CONSIGNE A: Remettez à l'échelle les lignes des enregistrements en commençant par celle qui contient "At what coordinates should I click to accomplish: Uncheck" et en terminant par celle qui contient "Action: tap(95, 507)". Recopiez-les toutes, consignes comprises, en multipliant chaque coordonnée des réponses par 1,15 et en l'arrondissant à l'entier (les demis vers le haut), sans reprendre les images.
───── TEXTE EXTRAIT
Quelques désaccords profonds avec le journal La Décroissance.
Cela me trottait dans la tête depuis quelques mois, trop c'était trop ! Le dernier numéro m'a décidé à vous écrire car avant que je ne fasse plus partie de vos lecteurs, il fallait que je vous donne quelques explications, en espérant que l'approche du journal s'améliore car l'idée de la décroissance est belle mais elle doit s'adoucir pour séduire davantage et ainsi se concrétiser.
Paul Ariès écrit que "Nous n'avons pas foi dans les mouvements de consommateurs pour changer la société et nous ne cessons de dire que l'on vote d'abord avec son bulletin de vote."
Soit ! Mais alors pour qui voter ? Je comprends que Sarkozy, Royal, Buffet et Le Pen (pour ne citer qu'eux...) soient fustigés sur l'autel de la croissance. Mais quand Voynet et Hulot passent de la même manière devant le tribunal de la décroissance, vous nous laissez comprendre que même du côté du bulletin de vote, on ne peut compter sur personne. Quitte à aller vite vers la décroissance, votre discours du tous pourris (et apparemment, vue votre acharnement, Nicolas Hulot est plus pourri que tous les autres) est la meilleure justification d'un vote d'extrême droite même dans les rangs de vos lecteurs.
J'ai une pensée toute particulière pour Nicolas Hulot que vos écrits blessent au plus haut point. Que vous le vouliez ou non, Nicolas Hulot a changé ! Il a certes à assumer un lourd héritage de pollution, comme nous avons tous à assumer notre propre histoire. Mais ce n'est pas une raison pour critiquer aussi durement son évolution récente. Le comité de rédaction du journal devrait faire preuve de plus d'humilité à l'égard de Nicolas Hulot. Le critiquer revient à dire qu'on ne peut pas évoluer dans la progressivité et dans le respect de la démocratie vers cette idée de la décroissance.
──────────
CONSIGNE B: Dans la lettre au journal La Décroissance, avec quoi vote-t-on d'abord selon la citation de Paul Ariès ?
───── ENREGISTREMENTS FOURNIS
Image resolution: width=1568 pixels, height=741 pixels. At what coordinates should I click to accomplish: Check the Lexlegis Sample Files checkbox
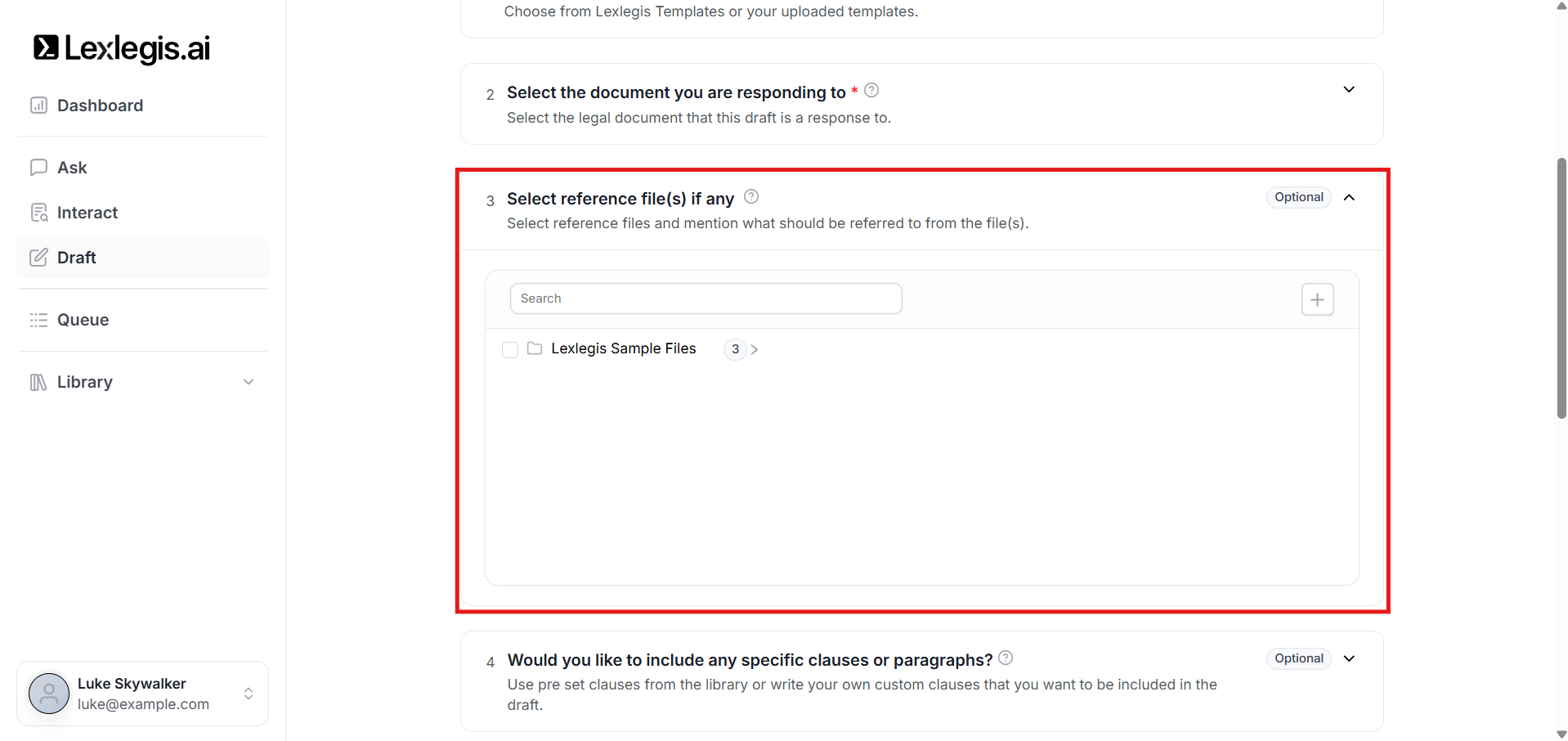click(510, 350)
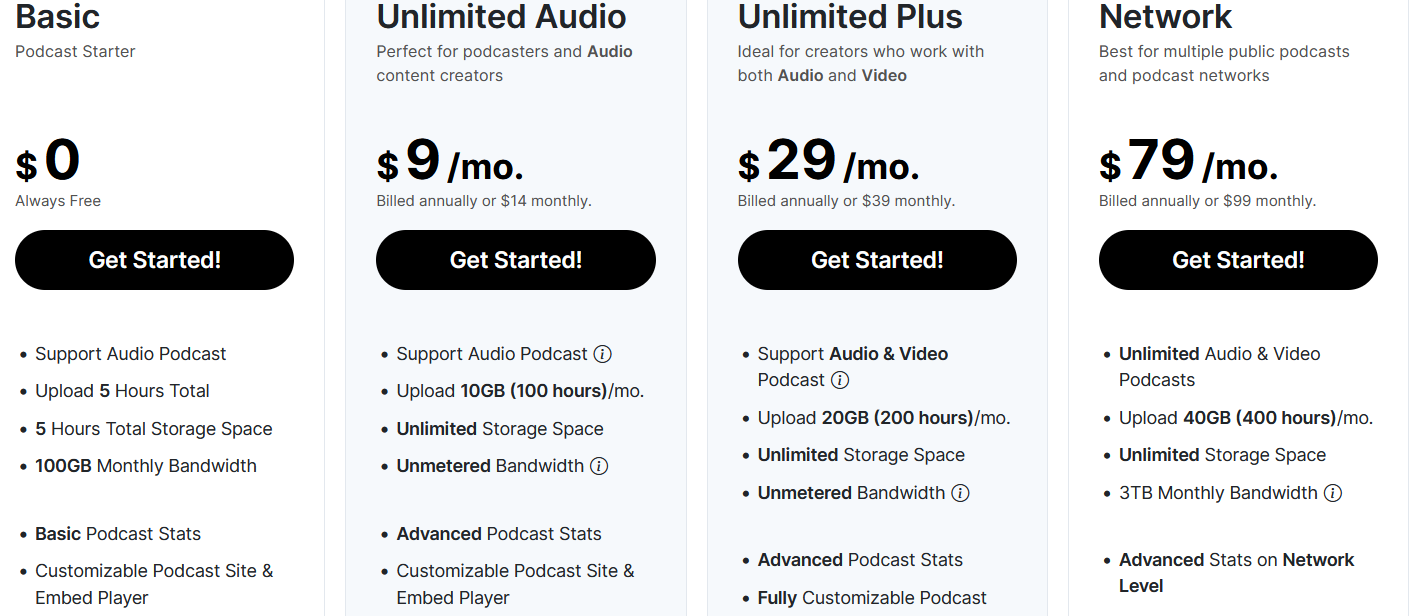This screenshot has height=616, width=1414.
Task: Select the Unlimited Audio plan title
Action: [501, 17]
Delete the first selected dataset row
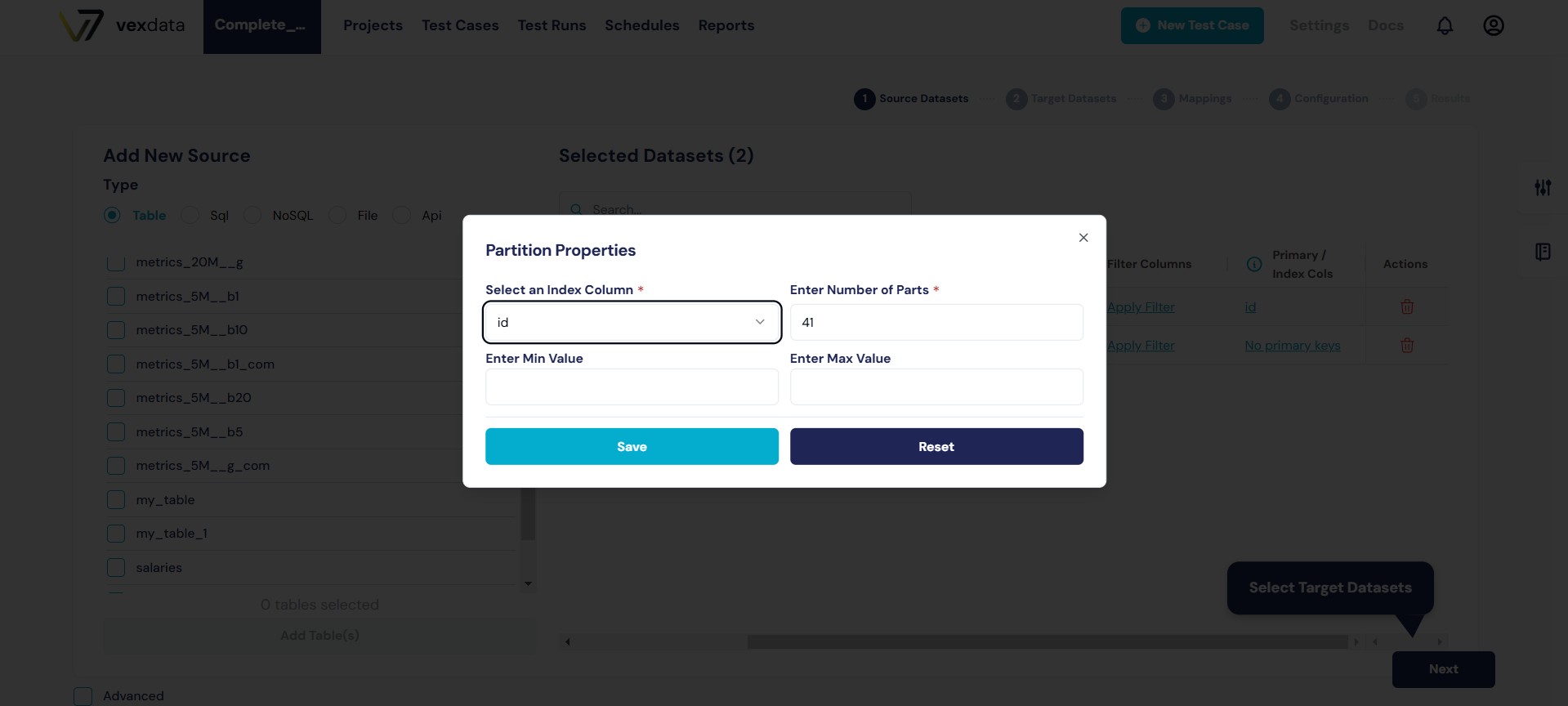Viewport: 1568px width, 706px height. click(x=1407, y=307)
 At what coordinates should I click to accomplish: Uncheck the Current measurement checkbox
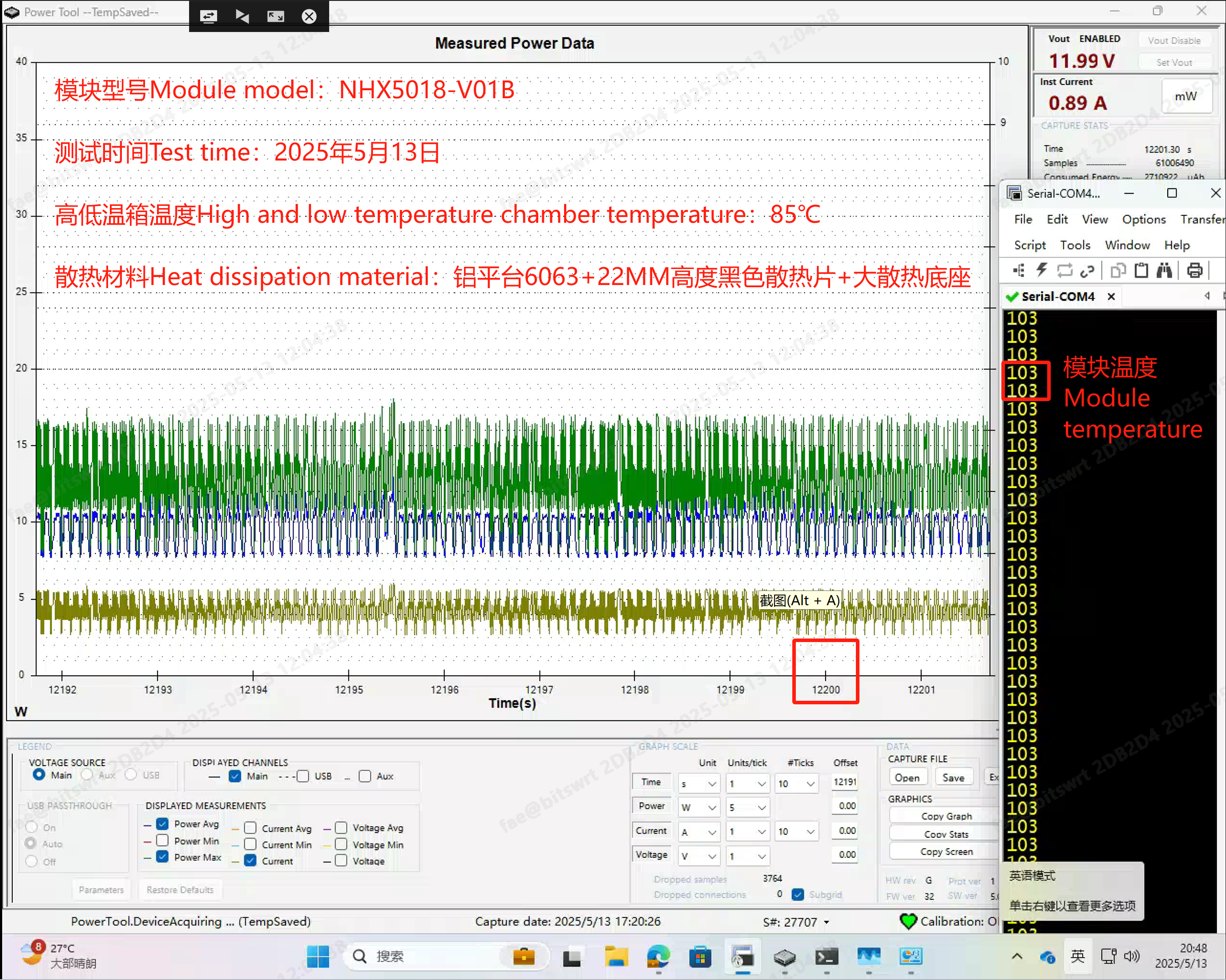point(250,860)
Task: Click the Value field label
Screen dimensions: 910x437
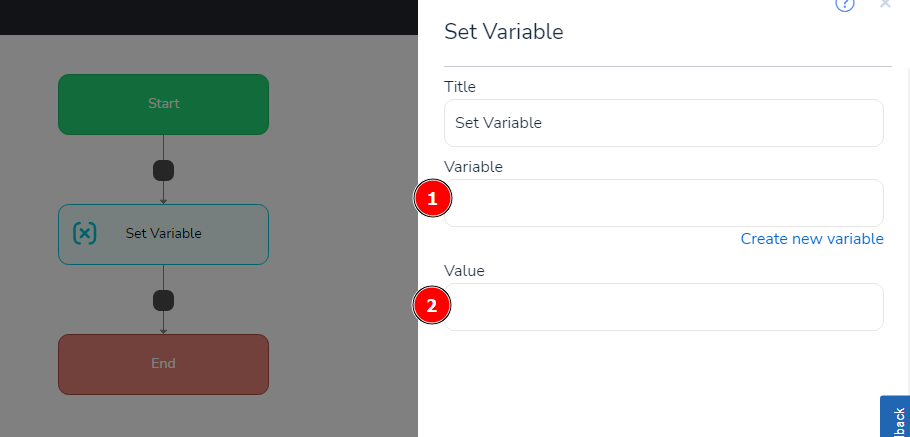Action: click(464, 271)
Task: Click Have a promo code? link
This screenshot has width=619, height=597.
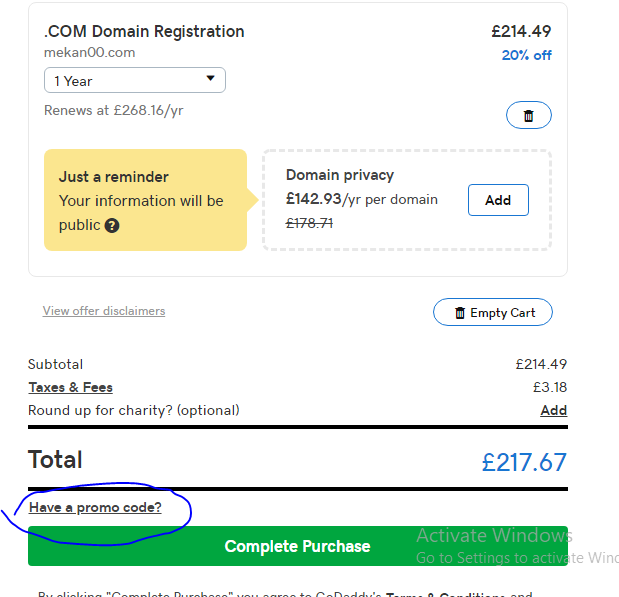Action: tap(95, 507)
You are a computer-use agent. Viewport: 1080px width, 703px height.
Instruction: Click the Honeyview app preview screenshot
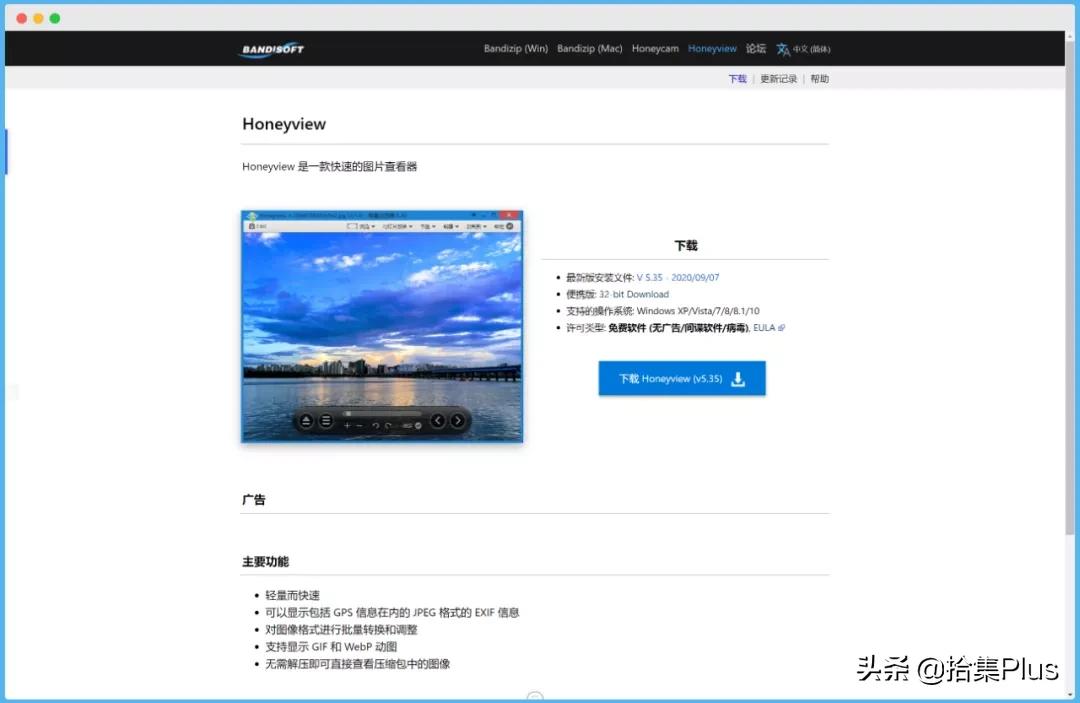click(x=381, y=325)
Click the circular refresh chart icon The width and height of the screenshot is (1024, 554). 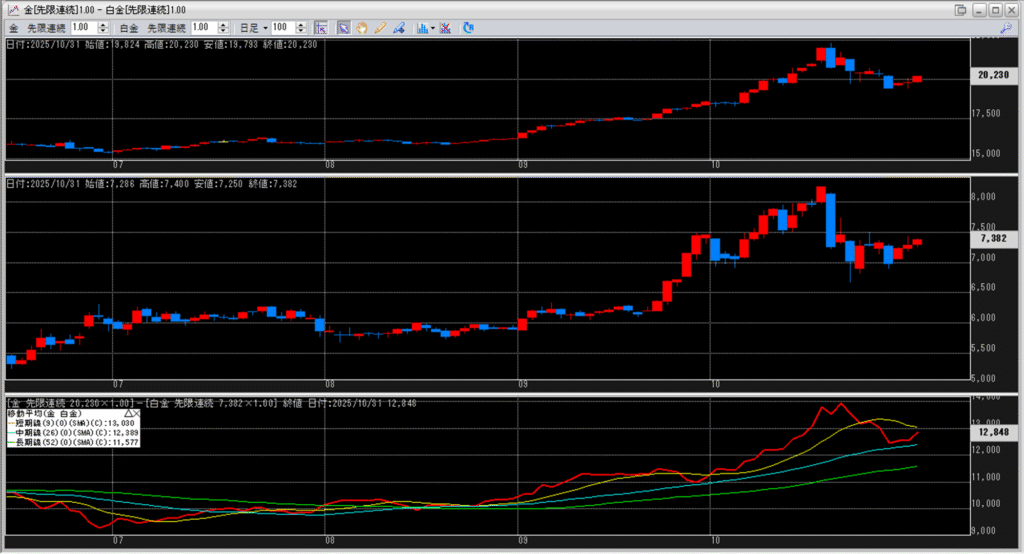[468, 27]
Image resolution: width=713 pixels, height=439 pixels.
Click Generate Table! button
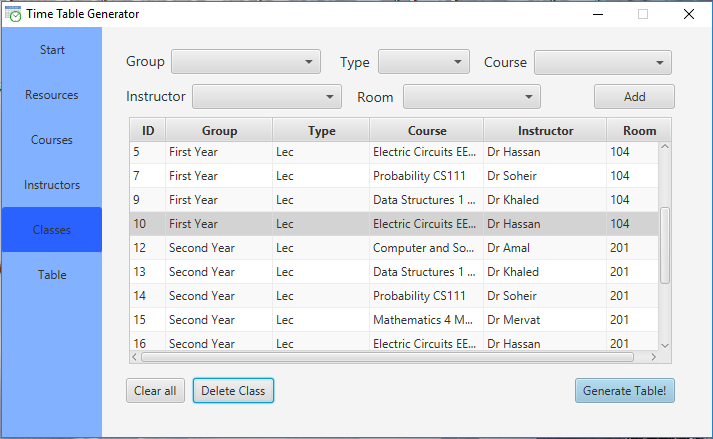pyautogui.click(x=625, y=391)
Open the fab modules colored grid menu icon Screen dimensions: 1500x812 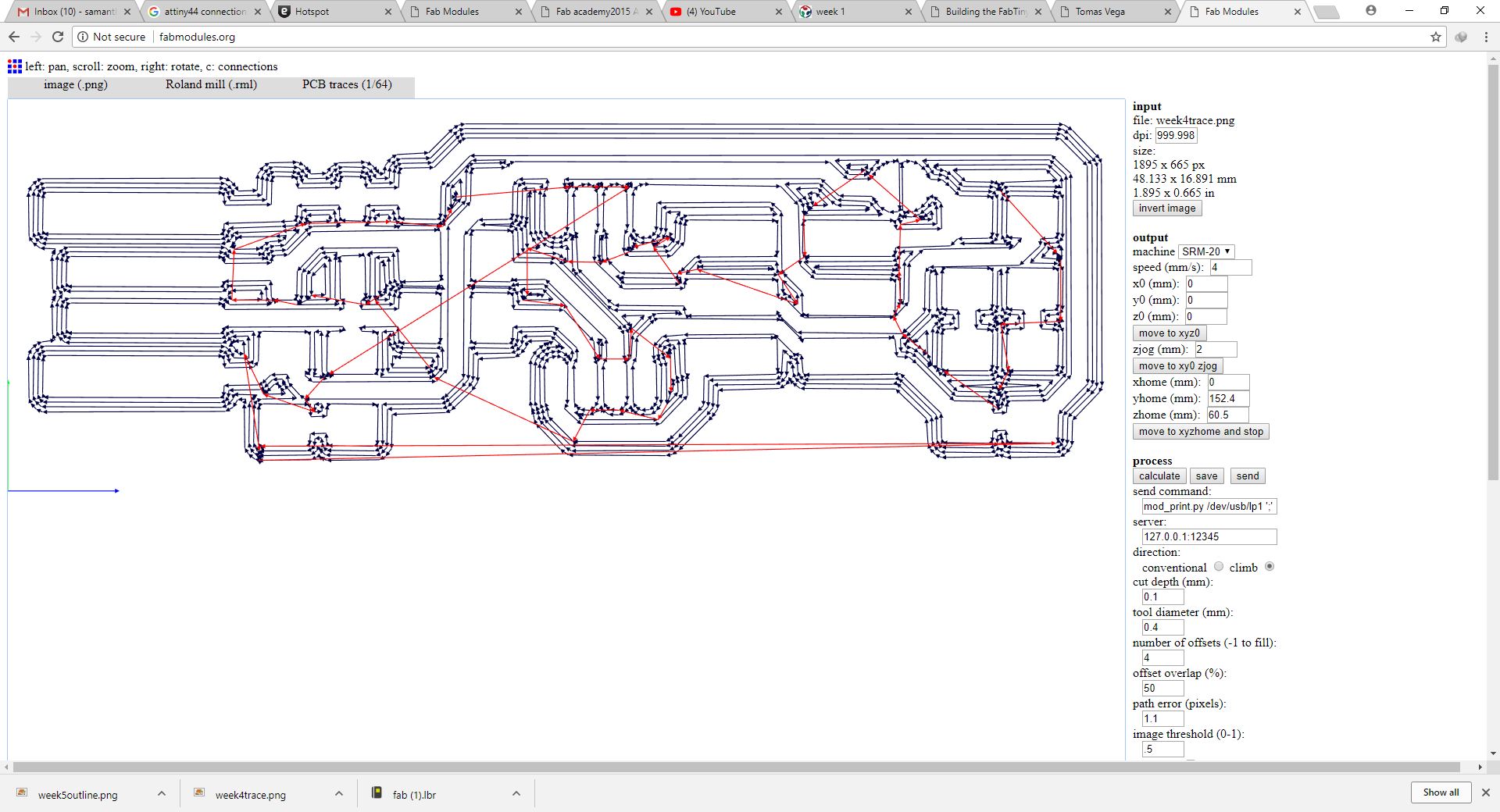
──────────
RÉPONSE ATTENDUE A:
 At what coordinates should I click to accomplish: Uncheck the Current measurement checkbox
point(288,989)
Task: Click the Value field label
Screen dimensions: 910x437
Action: click(534, 312)
Task: Click Have a promo code? link
This screenshot has width=619, height=597.
Action: tap(109, 583)

RÉPONSE ATTENDUE B: Avec son bulletin de vote.